▸ Work instructions: From the listing below, copy out each line that contains the word "Open", paying attention to capitalization.

▸ Source material:
▶

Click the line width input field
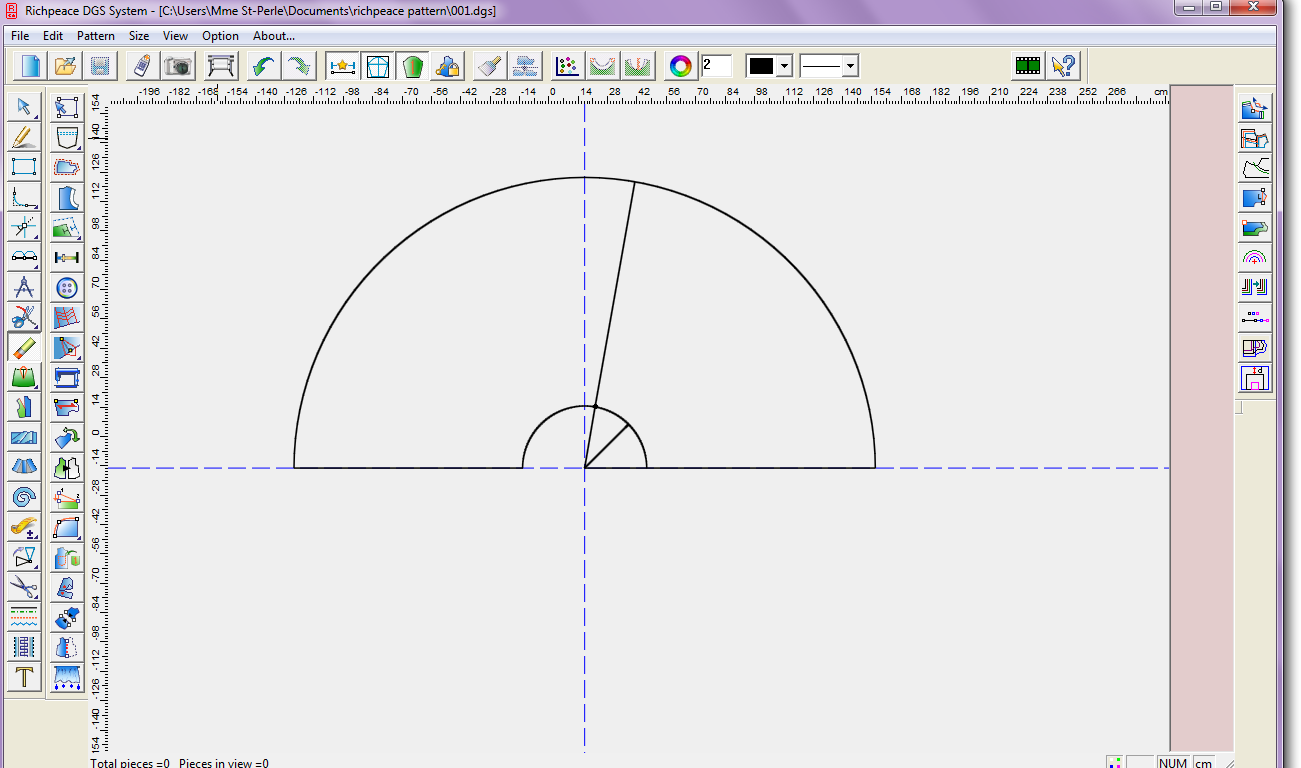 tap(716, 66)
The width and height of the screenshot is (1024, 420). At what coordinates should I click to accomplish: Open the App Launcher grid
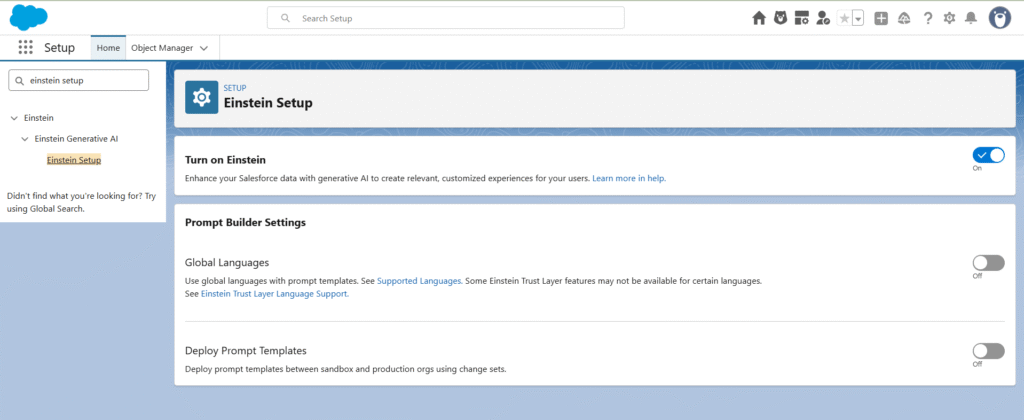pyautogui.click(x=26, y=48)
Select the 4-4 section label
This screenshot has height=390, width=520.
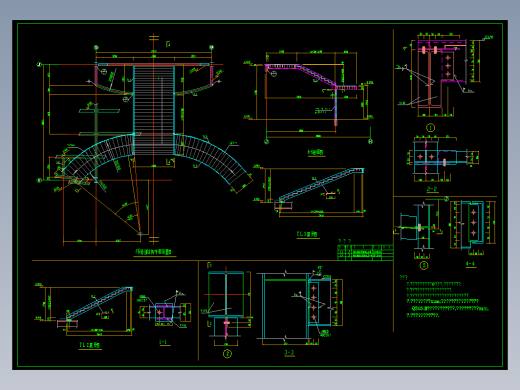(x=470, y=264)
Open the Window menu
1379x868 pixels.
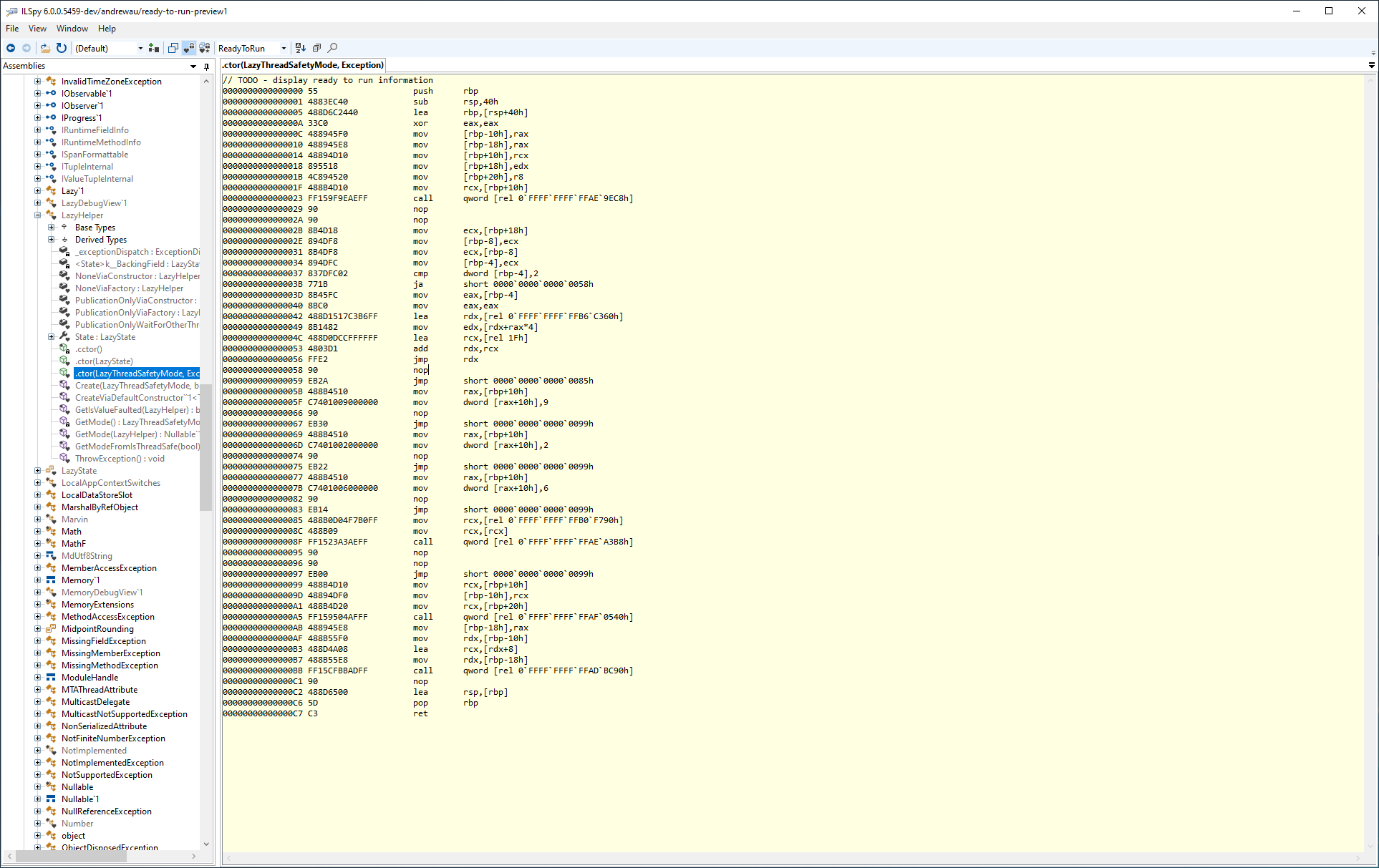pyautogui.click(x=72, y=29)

◀
▶

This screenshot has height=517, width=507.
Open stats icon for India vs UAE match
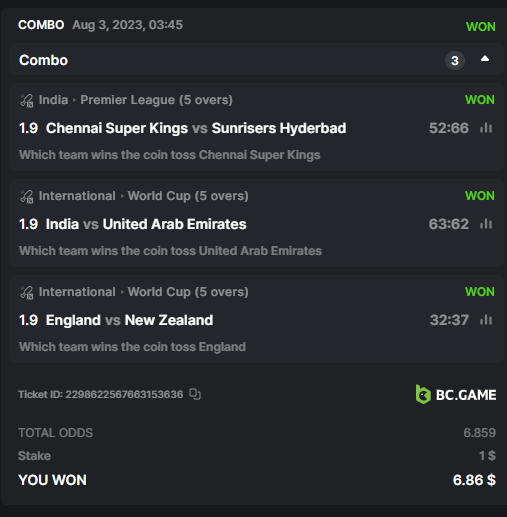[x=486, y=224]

◀

▸ Solution for this exercise:
The width and height of the screenshot is (1024, 420). At what coordinates should I click to accomplish: Open the App Launcher grid
Open the Window menu
Open stats icon for India vs UAE match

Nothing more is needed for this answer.